Pertemuan ini bertujuan untuk memperdalam kerja sama regional dan mendorong pengentasan kemiskinan serta pembangunan perdesaan. Dirjen Sugito hadir sebagai Focal Point Senior Official Meeting on Rural Development and Poverty Eradication (SOMRDPE) Indonesia. Selain itu, perwakilan Focal Point SOMRDPE dari negara-negara ASEAN lainnya dan pejabat, akademisi, serta tenaga ahli dari Tiongkok juga ikut hadir.
“Pertemuan ini bertujuan untuk memperkuat kolaborasi dan kerja sama antara ASEAN dan Tiongkok pada tahun 2023. Tujuannya adalah melakukan pertukaran pengalaman dan berbagi praktik terbaik dalam penanggulangan kemiskinan dan pembangunan kawasan rural/urban,” ujarnya dalam siaran tertulisnya.
Dalam pertemuan tersebut, Sugito menyampaikan kebijakan pembangunan desa di Indonesia, termasuk penerapan SDGs Desa. Kebijakan Dana Desa dan prioritas penggunaannya juga menjadi perhatian utama, terutama dalam mendukung ketahanan pangan di desa. Indonesia telah mengadopsi SDGs global dan mengimplementasikannya hingga ke tingkat desa melalui SDGs Desa.
“SDGs Desa bertujuan untuk menerapkan poin-poin SDGs global dan mengubahnya menjadi indikator pembangunan desa. Selain itu, SDGs Desa juga bertujuan untuk memastikan partisipasi aktif seluruh masyarakat desa dalam perencanaan dan pelaksanaan pembangunan desa melalui proses musyawarah,” ungkap Sugito.
Pemerintah Indonesia telah mengeluarkan kebijakan Dana Desa sebagai kebijakan fiskal yang mengakui eksistensi desa dalam upaya memberdayakan desa untuk menjalankan kewenangannya. Dana Desa difokuskan untuk mengatasi masalah kemiskinan, kesehatan, pendidikan, dan memaksimalkan potensi yang dimiliki desa, termasuk peningkatan ketahanan pangan.
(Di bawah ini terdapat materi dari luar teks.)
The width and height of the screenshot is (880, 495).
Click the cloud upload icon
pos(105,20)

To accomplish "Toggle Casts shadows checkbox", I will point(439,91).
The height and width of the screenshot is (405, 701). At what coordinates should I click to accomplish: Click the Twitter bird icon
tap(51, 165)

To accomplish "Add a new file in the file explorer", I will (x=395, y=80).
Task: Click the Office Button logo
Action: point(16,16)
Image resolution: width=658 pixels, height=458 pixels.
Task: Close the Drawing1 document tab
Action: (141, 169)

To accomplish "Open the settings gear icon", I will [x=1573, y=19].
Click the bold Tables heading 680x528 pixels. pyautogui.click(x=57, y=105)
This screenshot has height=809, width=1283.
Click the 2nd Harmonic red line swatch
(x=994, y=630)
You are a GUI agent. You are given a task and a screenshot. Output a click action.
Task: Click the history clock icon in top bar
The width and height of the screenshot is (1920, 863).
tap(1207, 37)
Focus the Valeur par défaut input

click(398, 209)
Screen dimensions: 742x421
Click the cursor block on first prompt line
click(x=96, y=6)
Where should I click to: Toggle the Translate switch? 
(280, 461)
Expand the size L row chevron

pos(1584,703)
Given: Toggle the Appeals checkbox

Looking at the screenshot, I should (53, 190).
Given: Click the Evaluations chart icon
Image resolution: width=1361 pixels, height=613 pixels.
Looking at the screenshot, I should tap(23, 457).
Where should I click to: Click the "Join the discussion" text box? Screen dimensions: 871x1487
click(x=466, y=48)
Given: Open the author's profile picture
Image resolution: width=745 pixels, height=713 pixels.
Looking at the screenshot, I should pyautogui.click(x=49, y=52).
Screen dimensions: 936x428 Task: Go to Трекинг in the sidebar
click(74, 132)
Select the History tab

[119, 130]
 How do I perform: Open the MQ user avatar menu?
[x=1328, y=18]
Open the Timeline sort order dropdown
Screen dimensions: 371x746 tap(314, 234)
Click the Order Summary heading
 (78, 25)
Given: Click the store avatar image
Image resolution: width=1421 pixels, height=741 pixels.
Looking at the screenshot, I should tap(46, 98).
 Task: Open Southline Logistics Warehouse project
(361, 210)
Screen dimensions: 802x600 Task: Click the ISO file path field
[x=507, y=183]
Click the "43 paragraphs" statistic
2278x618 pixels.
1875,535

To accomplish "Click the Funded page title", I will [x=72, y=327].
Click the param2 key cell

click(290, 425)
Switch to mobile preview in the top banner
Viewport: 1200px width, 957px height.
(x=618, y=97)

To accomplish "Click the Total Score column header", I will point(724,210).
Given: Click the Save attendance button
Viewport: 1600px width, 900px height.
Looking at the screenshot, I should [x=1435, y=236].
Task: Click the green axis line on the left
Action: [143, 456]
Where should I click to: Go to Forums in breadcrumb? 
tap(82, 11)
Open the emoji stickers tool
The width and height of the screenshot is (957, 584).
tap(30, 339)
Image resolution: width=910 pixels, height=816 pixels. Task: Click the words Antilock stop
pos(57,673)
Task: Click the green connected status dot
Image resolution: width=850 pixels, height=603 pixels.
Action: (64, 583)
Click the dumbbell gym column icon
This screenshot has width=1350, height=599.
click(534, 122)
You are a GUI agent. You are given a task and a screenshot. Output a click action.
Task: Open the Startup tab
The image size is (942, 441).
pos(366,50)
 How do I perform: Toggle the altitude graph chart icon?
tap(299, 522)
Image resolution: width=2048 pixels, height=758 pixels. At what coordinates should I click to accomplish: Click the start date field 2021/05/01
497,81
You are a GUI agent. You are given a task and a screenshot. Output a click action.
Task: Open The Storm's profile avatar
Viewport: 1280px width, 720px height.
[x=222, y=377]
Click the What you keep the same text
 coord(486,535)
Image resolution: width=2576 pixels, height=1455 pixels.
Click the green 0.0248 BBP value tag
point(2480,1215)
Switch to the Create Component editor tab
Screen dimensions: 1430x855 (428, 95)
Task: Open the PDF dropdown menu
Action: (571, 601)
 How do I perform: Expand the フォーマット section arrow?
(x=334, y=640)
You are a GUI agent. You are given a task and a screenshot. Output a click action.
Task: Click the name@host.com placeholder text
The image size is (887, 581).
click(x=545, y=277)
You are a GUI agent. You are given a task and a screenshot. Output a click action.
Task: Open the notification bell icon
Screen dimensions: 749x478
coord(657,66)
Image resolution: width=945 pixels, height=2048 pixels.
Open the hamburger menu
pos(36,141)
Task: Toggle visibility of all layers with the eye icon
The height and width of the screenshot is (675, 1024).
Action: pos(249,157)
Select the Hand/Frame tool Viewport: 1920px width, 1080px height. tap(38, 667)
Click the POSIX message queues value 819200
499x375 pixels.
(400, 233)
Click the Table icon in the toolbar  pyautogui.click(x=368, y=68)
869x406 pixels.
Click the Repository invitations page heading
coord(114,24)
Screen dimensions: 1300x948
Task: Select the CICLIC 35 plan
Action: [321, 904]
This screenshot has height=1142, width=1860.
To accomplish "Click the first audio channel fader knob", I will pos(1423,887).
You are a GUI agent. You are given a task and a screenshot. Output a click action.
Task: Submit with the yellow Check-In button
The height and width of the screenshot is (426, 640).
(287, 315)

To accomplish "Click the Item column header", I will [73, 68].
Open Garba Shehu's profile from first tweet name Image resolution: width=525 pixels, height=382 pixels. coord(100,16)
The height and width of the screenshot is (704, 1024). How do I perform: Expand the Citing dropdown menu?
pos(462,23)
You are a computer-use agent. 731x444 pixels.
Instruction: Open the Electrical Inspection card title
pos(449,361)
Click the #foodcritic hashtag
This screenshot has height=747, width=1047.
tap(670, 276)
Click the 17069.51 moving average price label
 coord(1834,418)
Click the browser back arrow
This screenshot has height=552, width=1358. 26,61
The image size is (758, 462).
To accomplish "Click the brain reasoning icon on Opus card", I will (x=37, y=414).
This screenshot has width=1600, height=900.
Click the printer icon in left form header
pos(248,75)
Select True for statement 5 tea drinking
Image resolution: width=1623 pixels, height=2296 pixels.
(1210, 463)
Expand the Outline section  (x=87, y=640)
“Sejak UU Desa disahkan pada tahun 2014, Dana Desa telah disalurkan pada tahun berikutnya dan terus meningkat setiap tahun. Hingga tahun 2022, total Dana Desa yang telah disalurkan mencapai Rp468,68 triliun dan telah mendukung pembangunan 75.265 desa di Indonesia. Melalui dana tersebut, berbagai permasalahan desa telah berhasil diatasi,” beber Sugito.
Selain itu, Sugito juga memperkenalkan secara singkat kegiatan ASEAN Village Network sebagai inisiatif Kementerian Desa, Pembangunan Daerah Tertinggal, dan Transmigrasi untuk mendukung kepemimpinan Indonesia dalam bidang pembangunan dan pemberdayaan masyarakat desa. Inisiatif ini telah disetujui oleh para pemimpin ASEAN dalam KTT ASEAN ke-42.
ASEAN Village Network atau Jejaring Desa ASEAN bertujuan untuk menjadi inisiatif bawah ke atas yang bertujuan untuk mendiskusikan, berbagi praktik, dan pengalaman terbaik antara desa-desa di ASEAN. Selain itu, inisiatif ini juga bertujuan untuk menjajaki dan memperkuat kerja sama dengan mitra-mitra ASEAN dalam hal desa digital, desa wisata, dan OVOP (One Village One Product/Satu Desa Satu Produk).
“ASEAN Village Network sangat relevan dengan tema kegiatan the 17th ASEAN China Forum on Social Development and Poverty Reduction. Hal ini dikarenakan ASEAN Village Network didirikan untuk berkontribusi dalam mempercepat pembangunan pedesaan dan pengentasan kemiskinan di wilayah ini,” jelas Sugito.
Inisiatif pembangunan desa yang terkait dengan pelokalan SDGs global hingga ke tingkat desa melalui SDGs Desa dan pembentukan ASEAN Village Network mendapat apresiasi positif dalam forum tersebut.